**Aim of the exercise**
With the pictures removed, reproduce exactly the lines from the one that contains "The image size is (536, 395)." through the last line of the entries below.

[Data records Boundary: Start]

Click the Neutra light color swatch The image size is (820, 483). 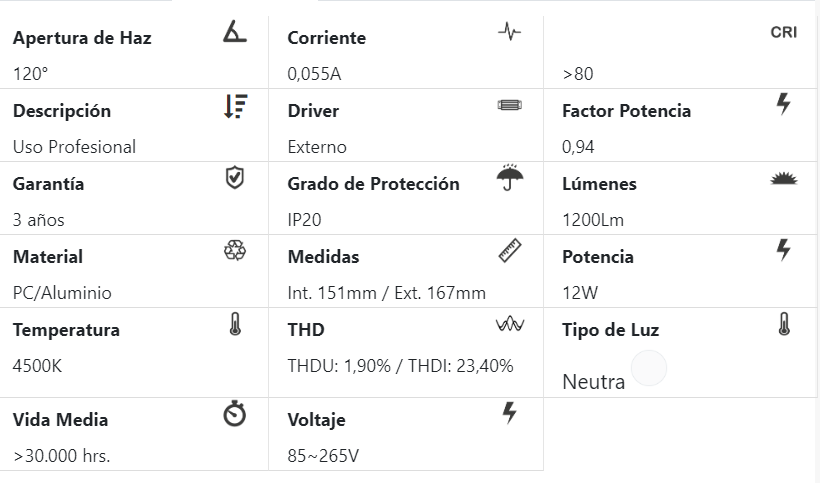click(649, 369)
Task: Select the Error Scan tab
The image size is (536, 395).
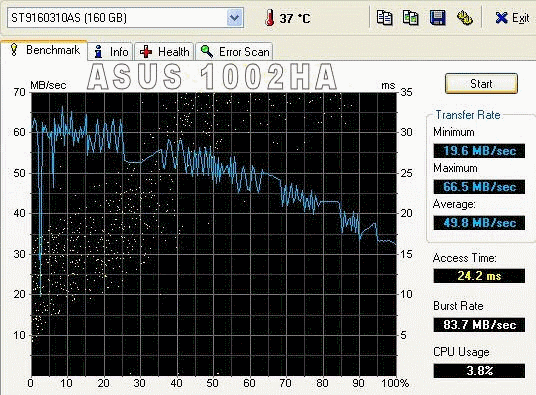Action: coord(234,52)
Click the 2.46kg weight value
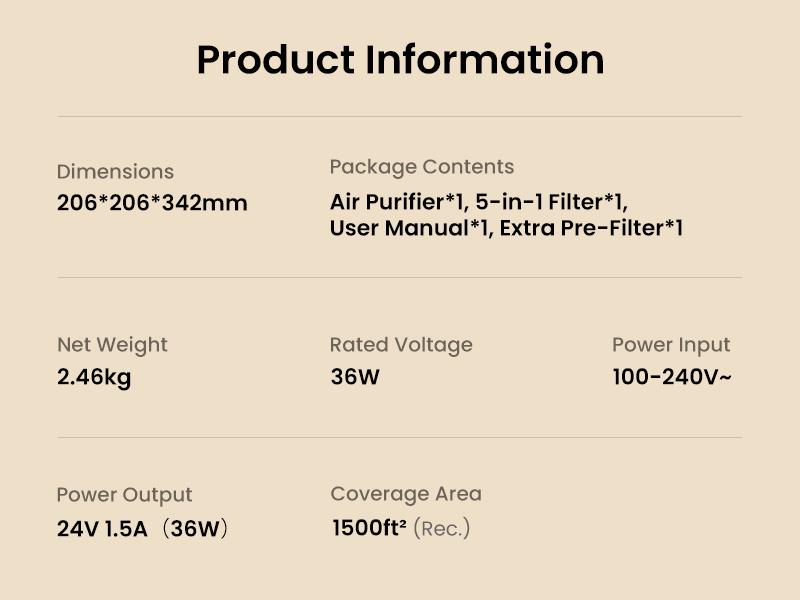This screenshot has width=800, height=600. pyautogui.click(x=94, y=378)
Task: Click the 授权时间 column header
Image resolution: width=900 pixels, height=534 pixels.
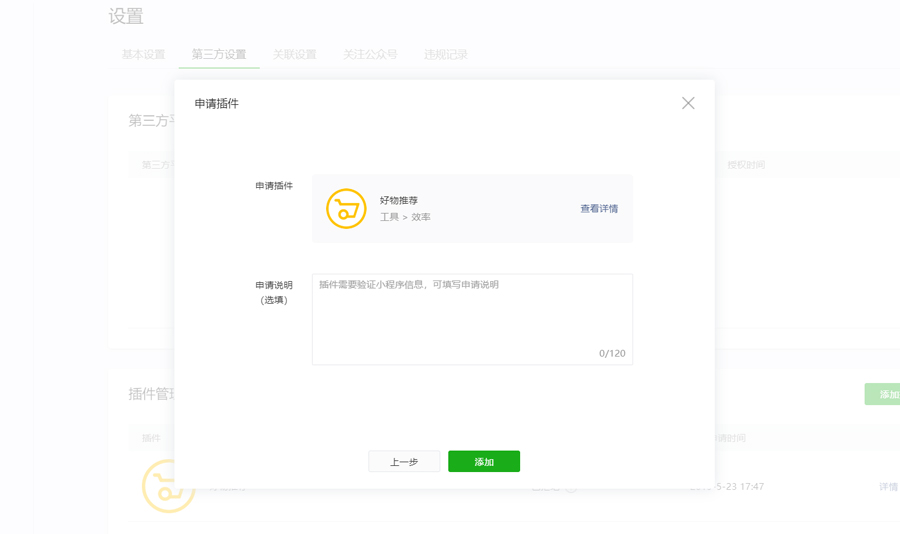Action: (746, 165)
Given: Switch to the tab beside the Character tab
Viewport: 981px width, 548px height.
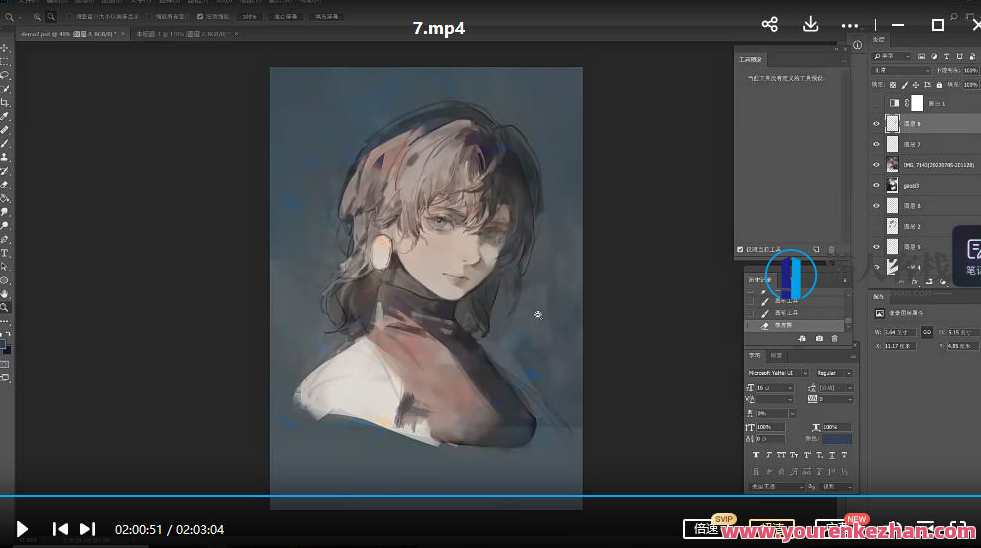Looking at the screenshot, I should tap(776, 355).
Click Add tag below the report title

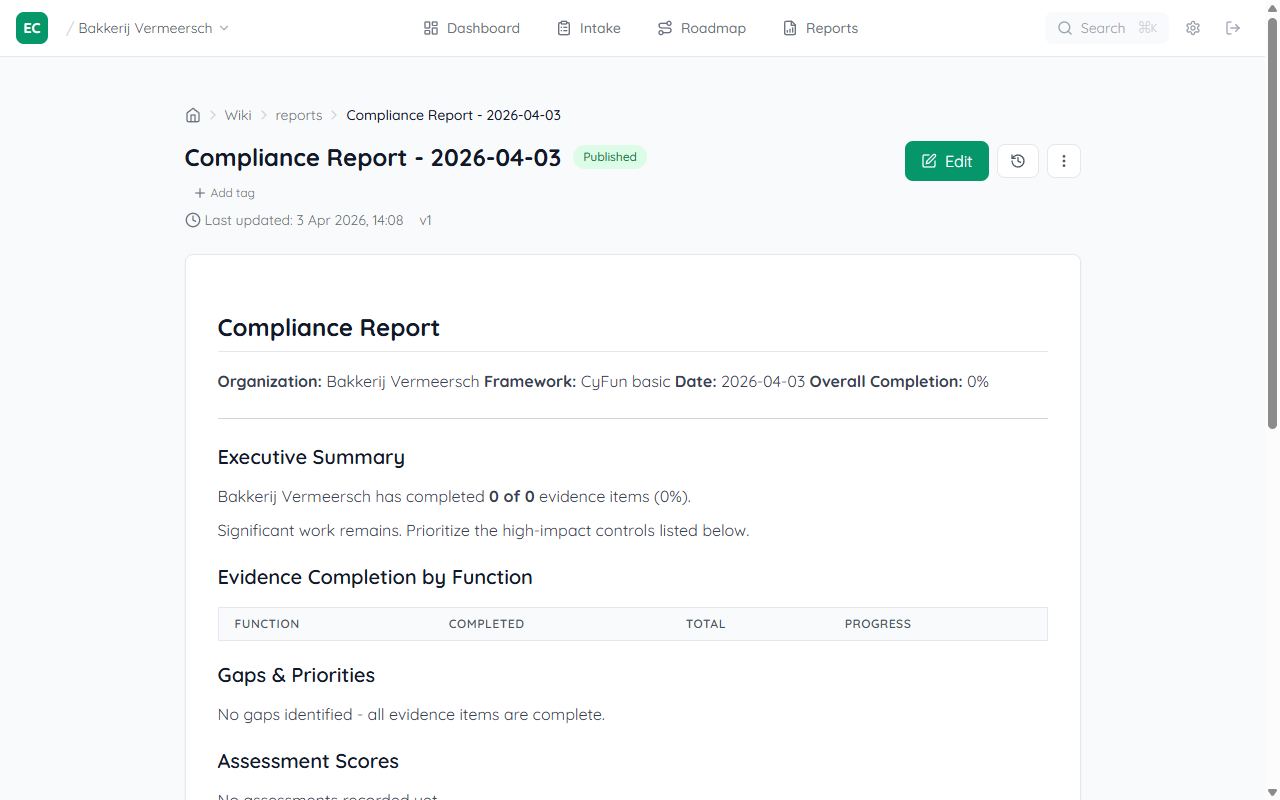point(224,192)
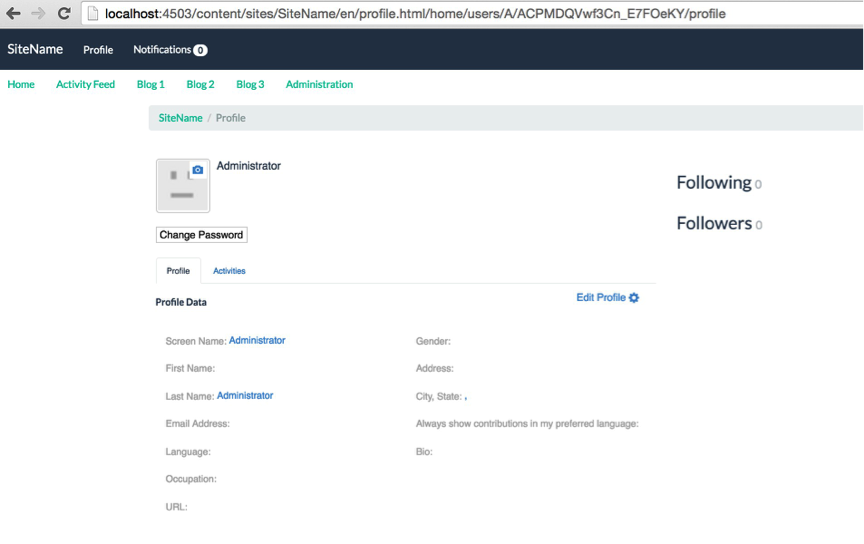The width and height of the screenshot is (864, 544).
Task: Click the page icon in address bar
Action: [x=94, y=14]
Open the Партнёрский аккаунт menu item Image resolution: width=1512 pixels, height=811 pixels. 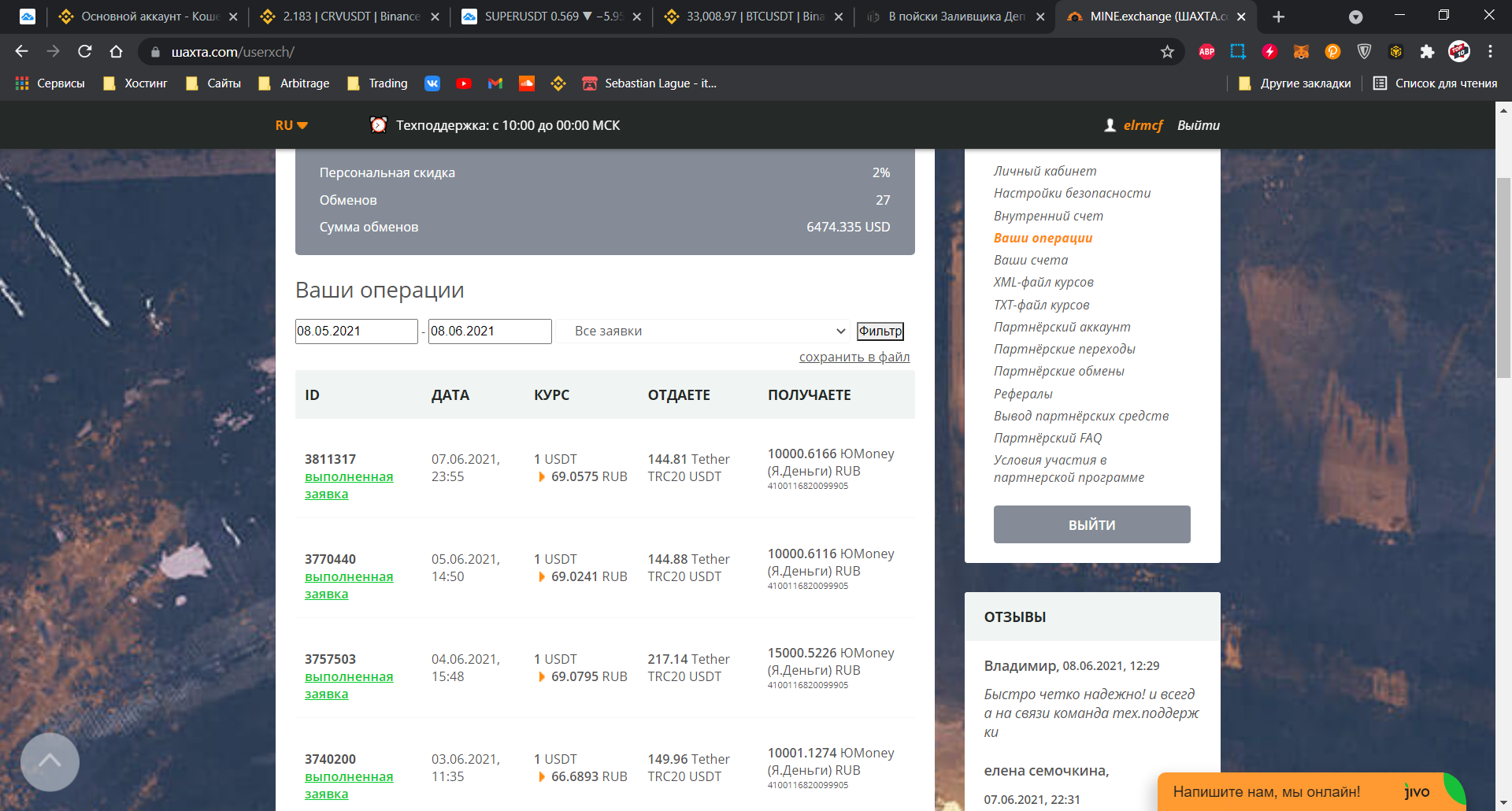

[Data records Boundary: End]

**Exercise solution**
The image size is (536, 395).
Action: coord(234,52)
Click the 2.46kg weight value
This screenshot has width=800, height=600. pyautogui.click(x=94, y=378)
Task: Click the 授权时间 column header
Image resolution: width=900 pixels, height=534 pixels.
Action: (746, 165)
Given: Switch to the tab beside the Character tab
Viewport: 981px width, 548px height.
Looking at the screenshot, I should tap(776, 355).
Click Add tag below the report title

point(224,192)
The width and height of the screenshot is (864, 544).
Task: Click the page icon in address bar
Action: [x=94, y=14]
Open the Партнёрский аккаунт menu item Image resolution: width=1512 pixels, height=811 pixels. 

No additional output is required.